• _Article_:
========================================

Hairline Fracture.

I seriously don’t know what to do about my hair.

A couple of months ago, I said to myself “Screw it, I’m chopping it all off.” It wasn’t exactly LONG, but it was in shit condition, so at least the Big Hack fixed that.

I had it cut to the shortest it has ever been, excluding the baldy baby stage. When I was a baby.

Bree New Hair
Head tilted at the correct angle.

And I hated it.

It was only if I tilted my head at the right angle when I was looking in the mirror that it looked half decent, but every other time I looked like a 1960’s housewife, with a big, boofy coiffure around my tiny face. I had the world’s most enormous head. I was like one of those cats who are a big ball of fluff until you shave them, and then they look like a skinned rat. And the way it was cut meant that I couldn’t slick it all back (it was DESIGNED to be boofy! [Cue cheesy hairdresser whose eyes are in danger of being removed via a spoon and a knee to the chest]) and if I didn’t put any product in it, I looked like Justin Beiber when he used to brush all his hair forward. On a bad day.

========================================

• _Extracted material_:
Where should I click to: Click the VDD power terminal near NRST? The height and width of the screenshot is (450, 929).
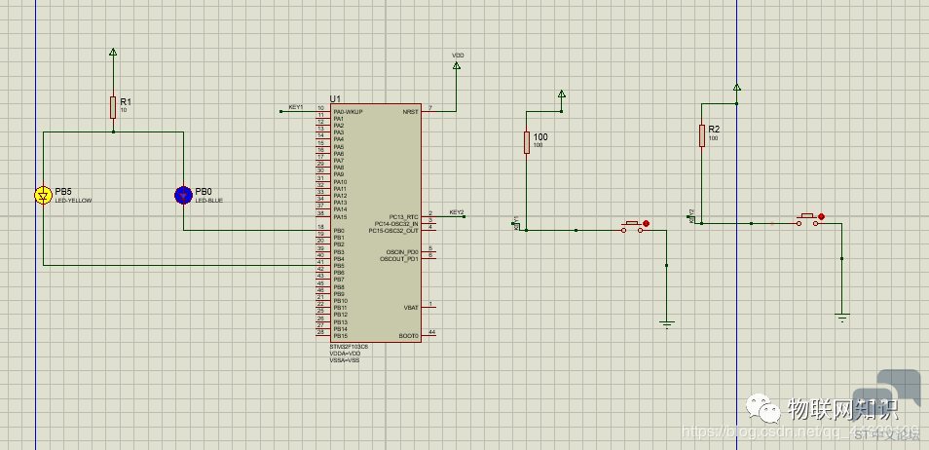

========================================

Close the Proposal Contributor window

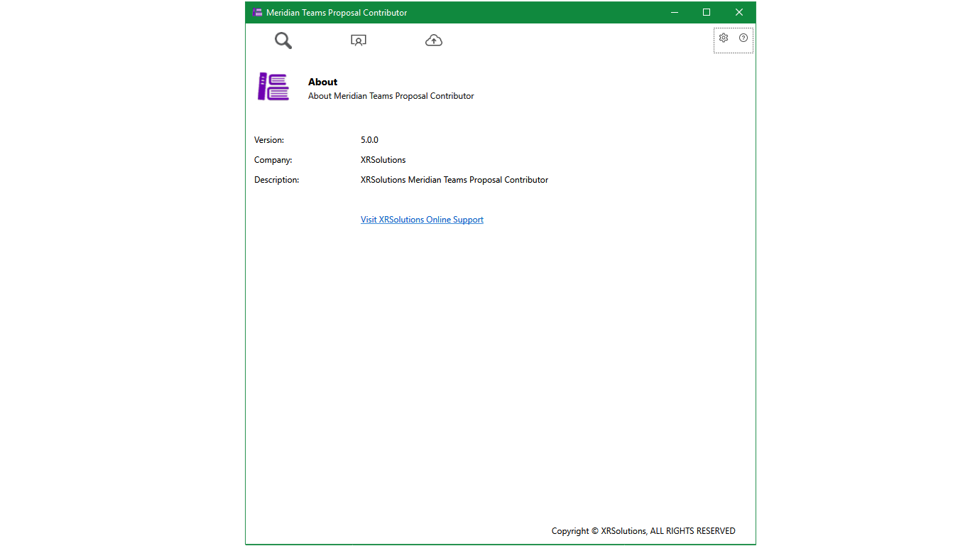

========================================

Please rewrite the part of the haircut post that opens with the words containing "Hairline Fracture." and closes with "Hack fixed that.", putting "Big Chop" in place of "Big Hack".

Hairline Fracture.

I seriously don’t know what to do about my hair.

A couple of months ago, I said to myself “Screw it, I’m chopping it all off.” It wasn’t exactly LONG, but it was in shit condition, so at least the Big Chop fixed that.